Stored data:
[Start of Attachment]

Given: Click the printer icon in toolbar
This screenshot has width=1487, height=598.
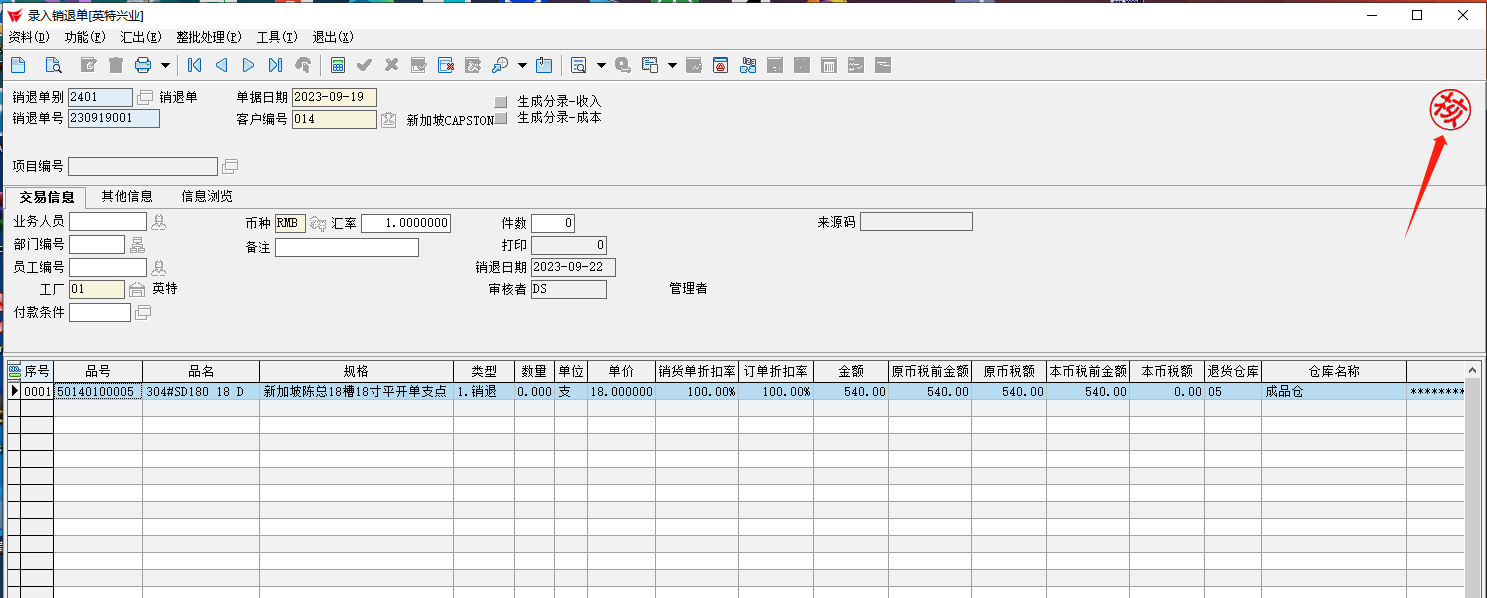Looking at the screenshot, I should [x=143, y=66].
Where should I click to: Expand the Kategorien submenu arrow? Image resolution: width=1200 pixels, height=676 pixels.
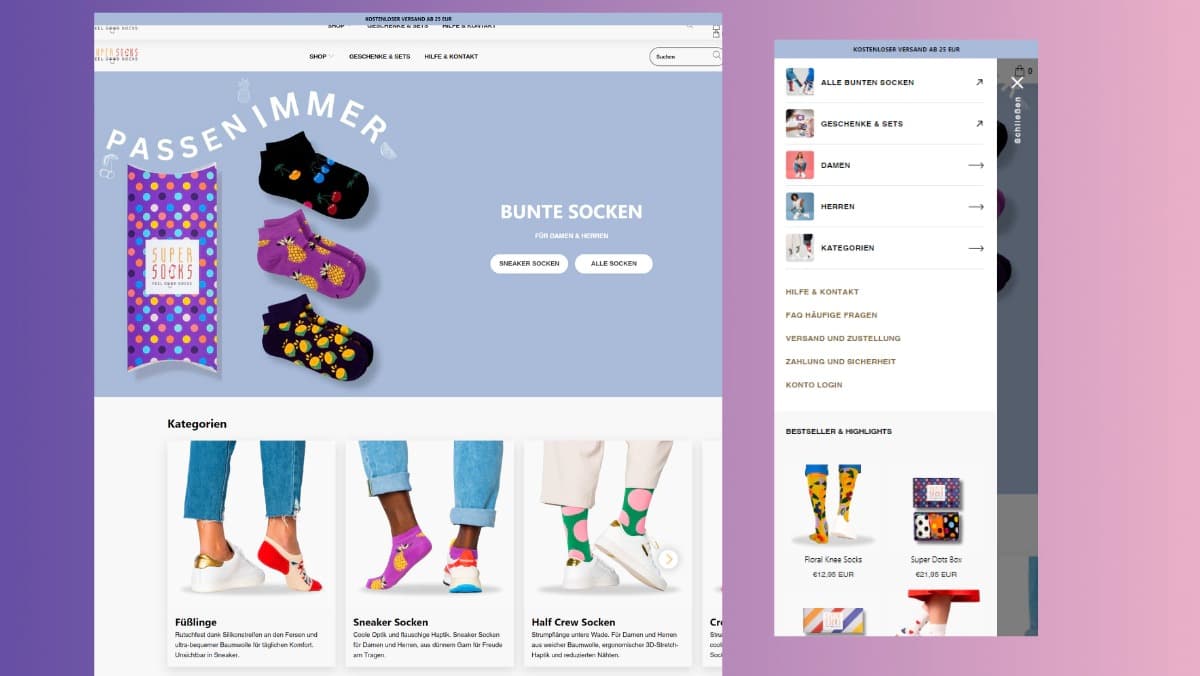point(976,247)
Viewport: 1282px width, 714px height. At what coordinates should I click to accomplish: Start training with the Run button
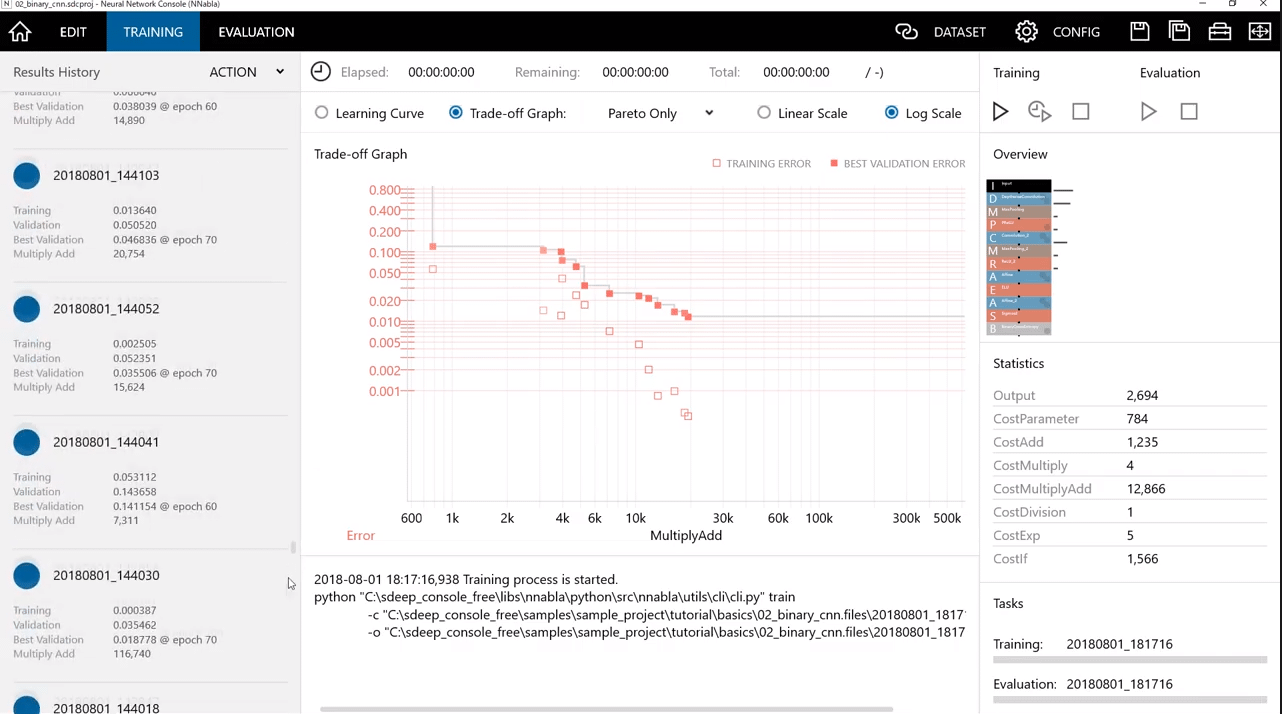click(x=1000, y=111)
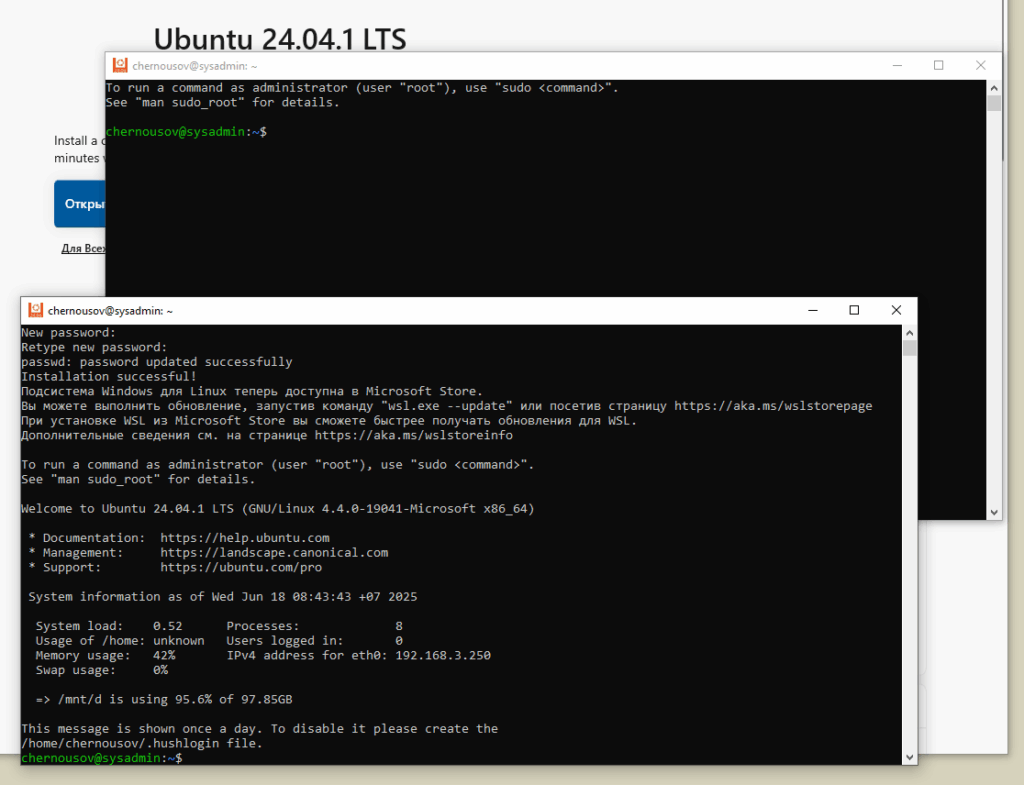Close the front terminal window
The width and height of the screenshot is (1024, 785).
(x=897, y=311)
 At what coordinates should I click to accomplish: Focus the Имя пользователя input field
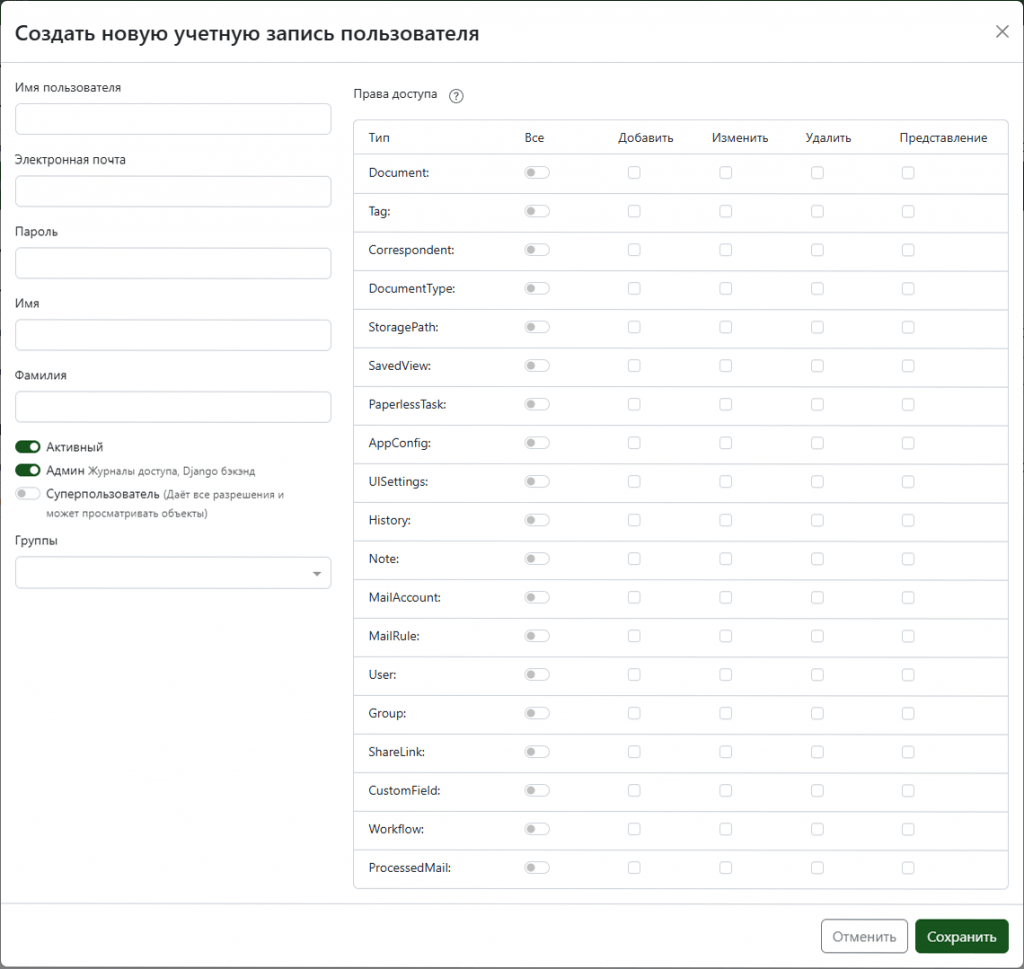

[End of Attachment]

Required action >>
Print every record above exactly as written, leaving out the pictures.

Solved exercise >>
Given: Click the printer icon in toolbar
This screenshot has width=1487, height=598.
Looking at the screenshot, I should [x=143, y=66].
Where should I click to: Expand the Kategorien submenu arrow? Image resolution: width=1200 pixels, height=676 pixels.
point(976,247)
Viewport: 1282px width, 714px height. At what coordinates should I click to accomplish: Start training with the Run button
click(x=1000, y=111)
Close the front terminal window
The width and height of the screenshot is (1024, 785).
(x=897, y=311)
 At what coordinates should I click to accomplish: Focus the Имя пользователя input field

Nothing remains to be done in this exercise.